Indeed, far from gaming U.S. healthcare systems, millions of low-income immigrants can't access them—or must wait until they're sick enough to go to an emergency room. Since Congress changed the rules in 1996, green card holders have to wait five years before they can enroll in Medicaid. Undocumented immigrants can never qualify.
Closing the great divide
Hernández uses a phrase borrowed from global health crusader Paul Farmer to describe this access gap: "the great epi divide." On one side, she explains, "people will die from cancer, from diabetes, from chronic illnesses later in life. On the other side of the epidemiological divide, people are dying because they can't get to the doctor, or they can't get medication. They don't have a hospital anywhere near them. When I read Dr.
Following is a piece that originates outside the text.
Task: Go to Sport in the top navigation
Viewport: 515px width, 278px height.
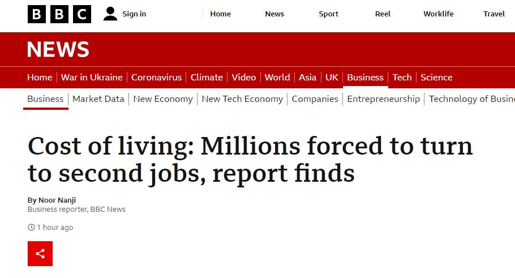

Farmer's work, I realized how much that applied to neglected diseases as well."
When it comes to Chagas disease, she says, the epi divide is embodied in the lack of a federal mandate for prenatal or newborn screening. Each year, according to the Centers for Disease Control and Prevention, up to 300 babies in the U.S. are born with Chagas, which can be passed from the mother in utero. The disease can be cured with medication if treated in infancy. (It can also be cured in adults in the acute stage, but is seldom detected in time.) Yet the CDC does not require screening for Chagas—even though newborns are tested for 15 diseases that are less common. According to one study, it would be 10 times cheaper to screen and treat babies and their mothers than to cover the costs related to the illness in later years. Few states make the effort.
The gap that enables NTDs to persist, Hernández argues, is the same one that has led to COVID-19 death rates in Black and Latinx communities that are double those elsewhere in America. To close it, she suggests, caring is not enough.
"When I was working on my book," she says, "I thought about HIV in the '80s, when it had so much stigma that no one wanted to talk about it. Then activists stepped up and changed the conversation. I thought a lot about breast cancer, which was stigmatized for years, until people stepped forward and started speaking out. I thought about Lyme disease. And it wasn't only patients—it was also allies, right? The same thing needs to happen with neglected diseases around the world. Allies need to step up and make demands on policymakers. We need to make some noise."